¿Necesitas dar un poco más de ti mismo? ¡Usa ginseng!

Ginseng
Tallos de ginseng / Foto: Strong-Ginseng.com

Todos pasamos por épocas en las que necesitamos realizar una serie de esfuerzos adicionales: hacer más horas en el trabajo, estudiar al máximo porque se acercan los exámenes, tener un puntito más de forma física para soportar semanas de competición de alto nivel… Cada uno tiene sus propios trucos para conseguir estar mejor. Nosotros os hemos hablado de los beneficios del plátano para los deportistas, así como de estar en paz con uno mismo y descansar adecuadamente por las noches; pero también podemos hacer uso de otro tipo de estímulos externos. Y no, no estamos hablando de irnos a una carnicería y comprarnos un buen chuletón repleto de clembuterol, sino de tomar pequeñas dosis de una sustancia denominada ginseng.

La raíz de esta planta se utiliza para crear sustancias (normalmente se ingiere en cápsulas de toma oral, aunque es posible encontrarla en otro tipo de formatos) que ayudan al cuerpo a acometer grandes esfuerzos. Entre los muchos beneficios que se le atribuyen, está el de hacer que nos encontremos mejor ante estados de fatiga y estrés, algo muy habitual en el competiciones de alto nivel. La raíz de ginseng, junto a un aporte adecuado de vitaminas y otro tipo de bebidas energéticas, puede hacer que consigamos ese puntito de fuerza que nos haga destacar entre todos los demás.

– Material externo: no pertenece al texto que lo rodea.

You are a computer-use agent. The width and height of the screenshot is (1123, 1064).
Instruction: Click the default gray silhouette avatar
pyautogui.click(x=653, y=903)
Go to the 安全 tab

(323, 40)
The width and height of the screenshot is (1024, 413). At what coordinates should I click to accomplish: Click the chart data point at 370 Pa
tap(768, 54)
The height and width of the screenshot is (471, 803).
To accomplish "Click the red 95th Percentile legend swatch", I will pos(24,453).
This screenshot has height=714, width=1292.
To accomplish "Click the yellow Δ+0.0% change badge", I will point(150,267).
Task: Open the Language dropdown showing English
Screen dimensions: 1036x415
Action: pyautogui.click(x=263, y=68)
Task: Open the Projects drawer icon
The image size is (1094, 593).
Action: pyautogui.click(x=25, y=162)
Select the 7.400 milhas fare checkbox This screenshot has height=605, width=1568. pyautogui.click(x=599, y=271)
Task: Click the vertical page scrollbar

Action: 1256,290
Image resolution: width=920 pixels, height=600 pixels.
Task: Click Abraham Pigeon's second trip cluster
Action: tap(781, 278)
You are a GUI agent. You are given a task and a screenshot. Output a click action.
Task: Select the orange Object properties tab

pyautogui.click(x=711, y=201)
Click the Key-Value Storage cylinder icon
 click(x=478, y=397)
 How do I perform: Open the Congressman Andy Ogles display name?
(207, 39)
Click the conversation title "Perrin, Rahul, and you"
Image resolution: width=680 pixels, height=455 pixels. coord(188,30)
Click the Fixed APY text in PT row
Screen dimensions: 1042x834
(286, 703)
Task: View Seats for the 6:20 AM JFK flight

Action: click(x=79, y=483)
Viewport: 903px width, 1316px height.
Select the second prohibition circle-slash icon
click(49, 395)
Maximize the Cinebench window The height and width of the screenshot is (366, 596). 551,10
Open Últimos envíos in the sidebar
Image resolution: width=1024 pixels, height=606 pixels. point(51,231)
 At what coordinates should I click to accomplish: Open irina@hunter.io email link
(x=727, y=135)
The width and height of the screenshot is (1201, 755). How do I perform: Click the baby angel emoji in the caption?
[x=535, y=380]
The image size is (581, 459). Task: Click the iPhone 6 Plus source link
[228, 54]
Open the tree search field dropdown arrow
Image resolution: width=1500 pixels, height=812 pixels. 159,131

¿Y cuál es el pero de todo esto? Básicamente el discernir hasta qué punto tomar esto nos hace ser mejores. Evidentemente, tomarlo en grandes cantidades no va a hacer que saltemos, corramos o dispongamos de una habilidad mental por encima de la media, pero puede sí que nos ayude a que notar menos los efectos de la fatiga. Curiosamente, en cantidades realmente altas, se puede conseguir justamente el efecto contrario, pudiendo provocar ansiedad, insomnio o migrañas. Evidentemente, no se puede decir que quien toma ginseng se esté dopando, puesto que no hay una diferencia notable respecto a los que no lo toman, y entraríamos una vez más en el eterno debate de qué puede considerarse o no dopaje, y hasta qué punto llevar al extremo determinados hábitos alimentarios puede revertir en una clara ventaja respecto al resto.